Die neue Regierung des Freistaates Sachsen hat große Anstrengungen unternommen, um ihrer Verantwortung für Kunst, Kultur, Wissenschaft und Forschung finanziell gerecht zu werden. Dennoch ist vieles, was wir für gut

und für wünschenswert halten, leider nicht möglich. Der Personalabbau, der in seiner konkreten Umsetzung zum Beispiel bei den staatlichen Museen eine nicht leichte Aufgabe darstellt, ist ein Beispiel dafür. Der Vorschlag meines Hauses, den Stellenabbau unter anderem dadurch zu erreichen, dass die fachlich und inhaltlich geschätzte Aufgabe der Fachstellen für Bibliotheken wegfallen soll, ist ebenfalls ein Beleg für diese schwierige Situation.

Meine sehr geehrten Damen und Herren! Wir freuen uns gemeinsam mit den Bürgerinnen und Bürgern von Görlitz/Zgorzelec über ihren wirklich großartigen Erfolg im nationalen Wettbewerb um den Titel „Kulturhauptstadt Europa 2010“ und ich kann Ihnen versichern: Wir werden die Europastadt ideell – aber nicht nur das, auch in anderen Fragen – beraten, wir werden sie unterstützen. – Ihre Sorge, Herr Külow, dass wir das nicht schaffen könnten, kann ich Ihnen nehmen. Wir werden das sehr wohl schaffen. Ich glaube auch, wir haben sehr gute Chancen, dass Görlitz/Zgorzelec „Kulturhauptstadt Europa 2010“ werden kann.

(Beifall bei der SPD, der CDU und den GRÜNEN)

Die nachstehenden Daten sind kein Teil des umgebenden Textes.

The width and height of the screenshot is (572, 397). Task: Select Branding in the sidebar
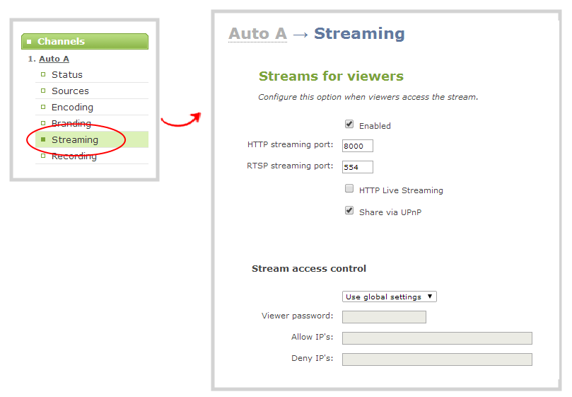tap(71, 123)
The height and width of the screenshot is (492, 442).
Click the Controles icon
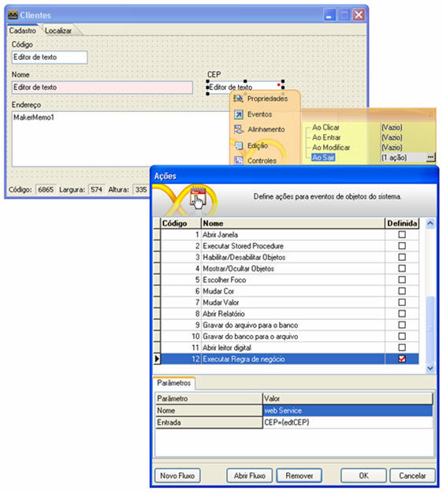tap(239, 160)
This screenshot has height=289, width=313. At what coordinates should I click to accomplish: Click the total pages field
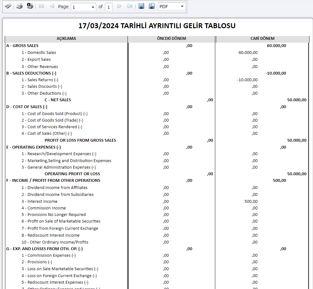tap(108, 7)
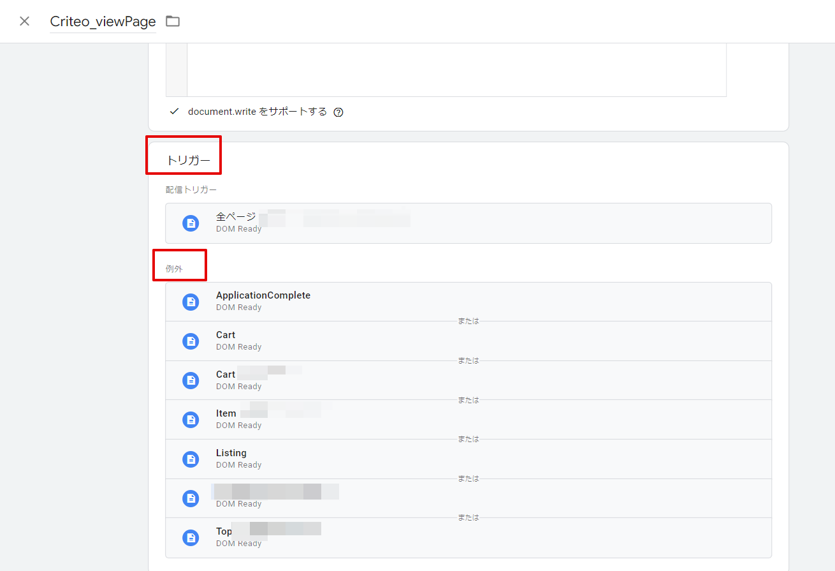Viewport: 835px width, 571px height.
Task: Click the first Cart trigger icon
Action: [x=191, y=341]
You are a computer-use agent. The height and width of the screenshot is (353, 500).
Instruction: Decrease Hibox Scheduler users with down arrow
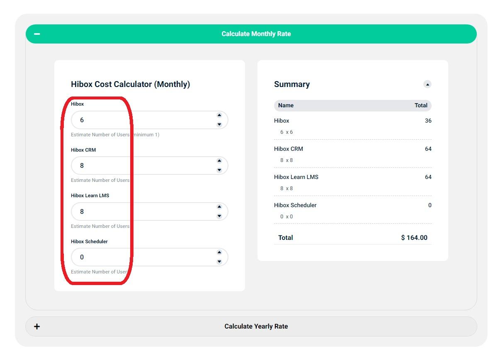tap(219, 261)
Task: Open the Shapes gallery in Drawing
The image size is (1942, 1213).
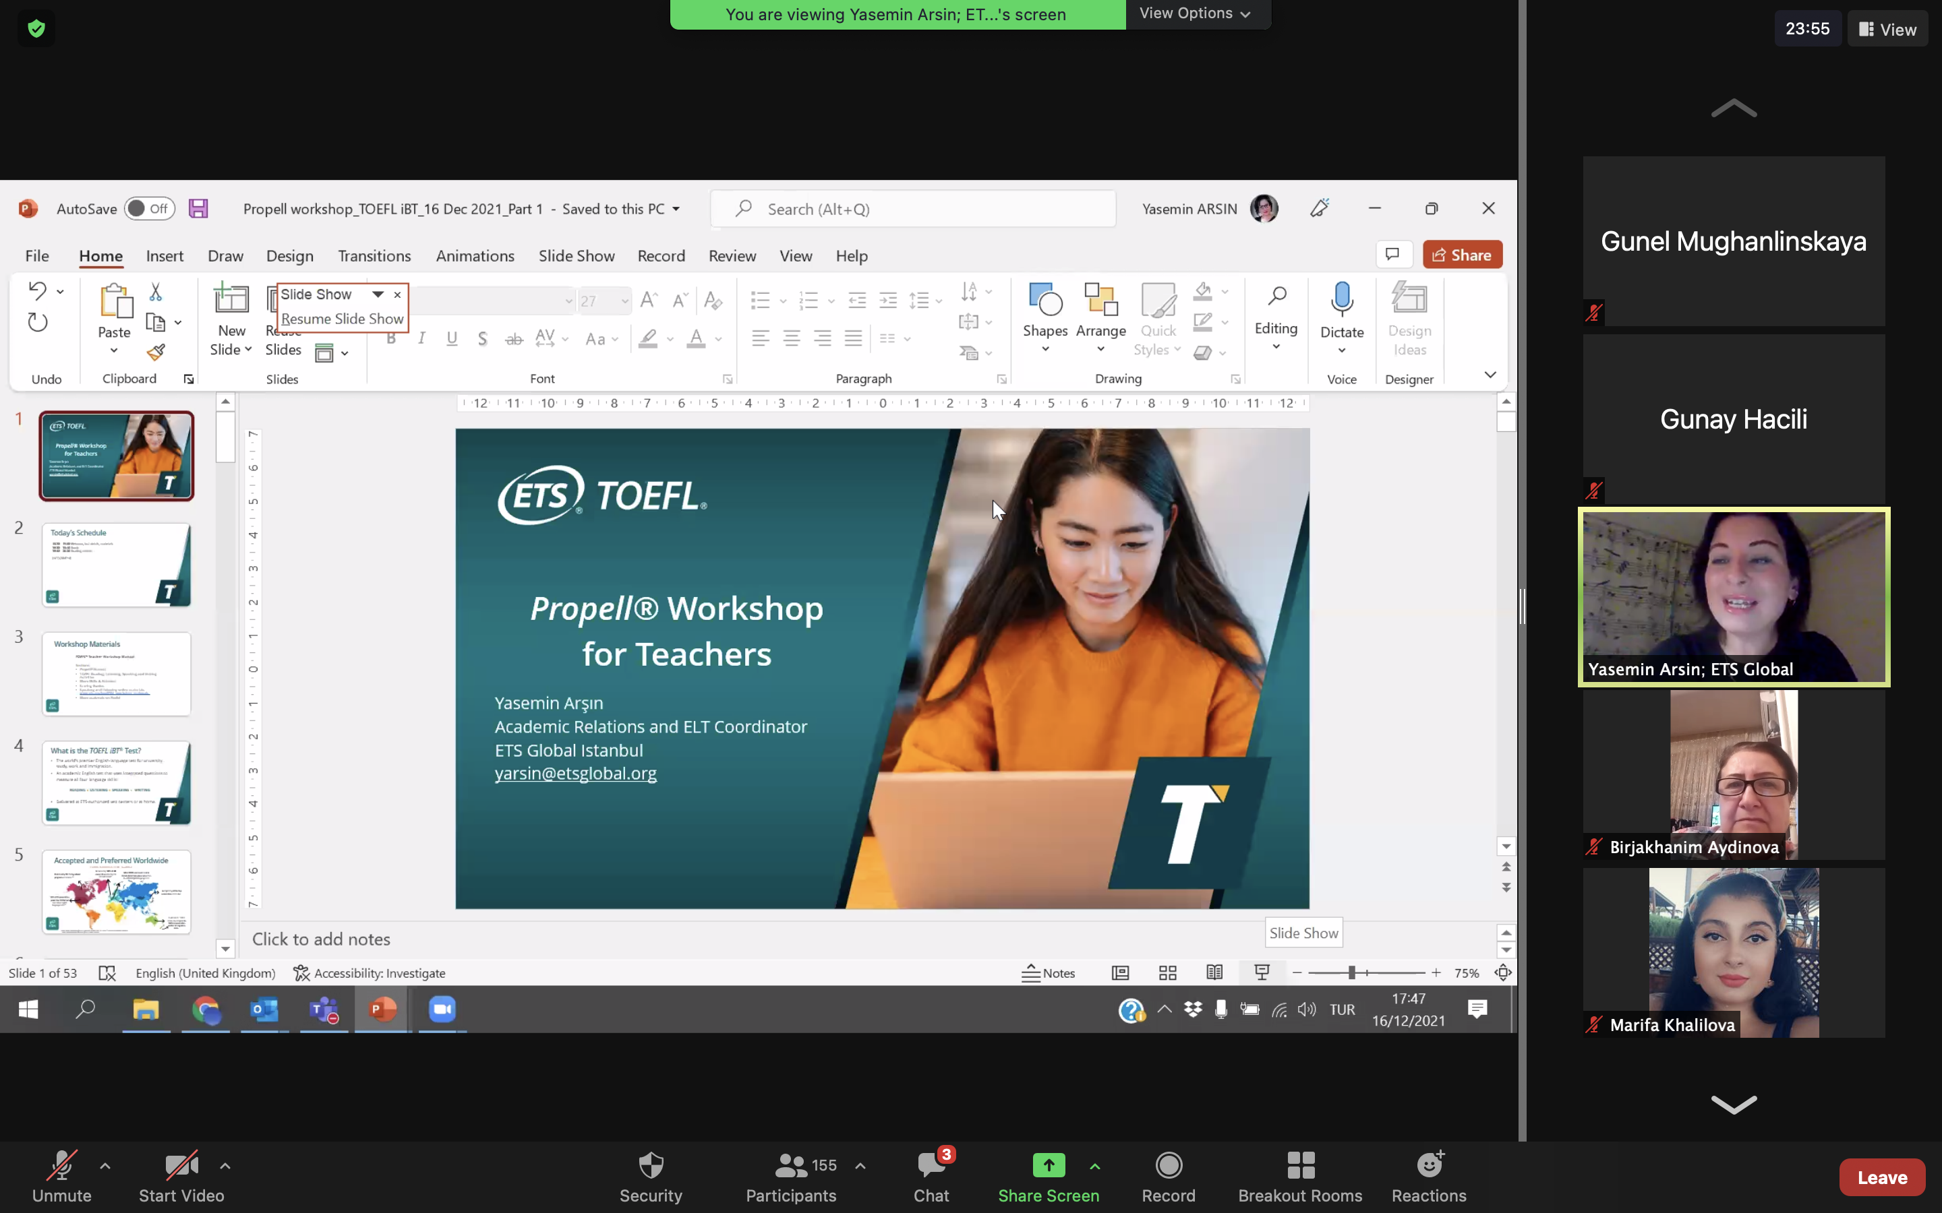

Meine sehr geehrten Damen und Herren! Wissenschaft und Forschung sind Quellen und Träger kultureller und gesellschaftlicher Entfaltung. Sie sind wesentliche Voraussetzungen einer tatsächlich auf Bildung basierenden Wissensgesellschaft und zugleich entscheidend für die Innovationsfähigkeit unseres Landes. Sachsen verfügt mit seinen Hochschulen und seinen außeruniversitären Forschungseinrichtungen über eine der leistungsfähigsten Wissenschaftslandschaften Deutschlands.